→ Exercise details:
Type the records out again in full, exactly.

┌─ Entries shown

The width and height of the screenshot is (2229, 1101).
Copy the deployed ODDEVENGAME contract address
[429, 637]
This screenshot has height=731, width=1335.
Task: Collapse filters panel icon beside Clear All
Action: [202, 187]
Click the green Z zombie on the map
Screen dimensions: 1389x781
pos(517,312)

└─

→ Your solution:
The width and height of the screenshot is (2229, 1101).
Copy the deployed ODDEVENGAME contract address
[429, 637]
This screenshot has height=731, width=1335.
Task: Collapse filters panel icon beside Clear All
Action: [202, 187]
Click the green Z zombie on the map
Screen dimensions: 1389x781
pos(517,312)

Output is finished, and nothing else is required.